EXERCISE AIM: Which lines of the data below contain the string "agent"? Pick out each one and copy it. Letter case must match.

RECORDED DATA:
+===+

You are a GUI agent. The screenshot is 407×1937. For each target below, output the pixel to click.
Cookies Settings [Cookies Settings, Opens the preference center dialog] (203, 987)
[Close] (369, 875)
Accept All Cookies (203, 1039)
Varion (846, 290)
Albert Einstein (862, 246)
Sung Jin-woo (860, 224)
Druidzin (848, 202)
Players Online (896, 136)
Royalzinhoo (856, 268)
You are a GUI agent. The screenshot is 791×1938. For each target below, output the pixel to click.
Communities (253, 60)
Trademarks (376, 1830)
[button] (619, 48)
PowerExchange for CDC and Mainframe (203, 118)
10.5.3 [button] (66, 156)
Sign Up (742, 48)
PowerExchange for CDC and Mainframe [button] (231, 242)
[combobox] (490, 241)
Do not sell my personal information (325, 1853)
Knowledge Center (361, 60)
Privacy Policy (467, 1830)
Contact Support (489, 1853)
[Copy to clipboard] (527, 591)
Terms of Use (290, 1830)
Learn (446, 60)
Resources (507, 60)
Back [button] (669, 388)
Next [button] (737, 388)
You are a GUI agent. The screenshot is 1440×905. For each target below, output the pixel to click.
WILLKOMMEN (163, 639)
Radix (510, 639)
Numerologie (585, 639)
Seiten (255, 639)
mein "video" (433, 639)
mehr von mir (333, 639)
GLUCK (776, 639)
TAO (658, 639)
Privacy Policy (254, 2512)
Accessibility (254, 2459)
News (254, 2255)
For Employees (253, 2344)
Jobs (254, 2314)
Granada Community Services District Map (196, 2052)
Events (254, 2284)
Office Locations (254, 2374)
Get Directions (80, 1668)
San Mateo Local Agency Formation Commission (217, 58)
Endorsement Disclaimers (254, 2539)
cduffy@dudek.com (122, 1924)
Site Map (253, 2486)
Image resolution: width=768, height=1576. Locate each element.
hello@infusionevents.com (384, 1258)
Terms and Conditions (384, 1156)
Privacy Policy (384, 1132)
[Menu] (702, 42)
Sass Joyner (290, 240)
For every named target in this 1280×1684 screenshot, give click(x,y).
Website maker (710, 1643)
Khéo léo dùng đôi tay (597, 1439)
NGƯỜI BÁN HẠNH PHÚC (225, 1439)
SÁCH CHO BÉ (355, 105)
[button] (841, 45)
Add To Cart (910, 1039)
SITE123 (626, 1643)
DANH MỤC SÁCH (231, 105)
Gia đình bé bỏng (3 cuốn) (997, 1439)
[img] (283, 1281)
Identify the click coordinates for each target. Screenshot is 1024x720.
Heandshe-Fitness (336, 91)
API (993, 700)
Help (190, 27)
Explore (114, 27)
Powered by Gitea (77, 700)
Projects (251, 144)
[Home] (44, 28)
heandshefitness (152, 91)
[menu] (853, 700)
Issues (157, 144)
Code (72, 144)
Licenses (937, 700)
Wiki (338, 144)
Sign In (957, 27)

+===+

ANSWER FOR THIS EXERCISE:
You are a GUI agent. The screenshot is 407×1937. For each target below, output the pixel to click.
You are a GUI agent. The screenshot is 791×1938. For each target below, output the pixel to click.
You are a GUI agent. The screenshot is 1440×905. For each target below, output the pixel to click.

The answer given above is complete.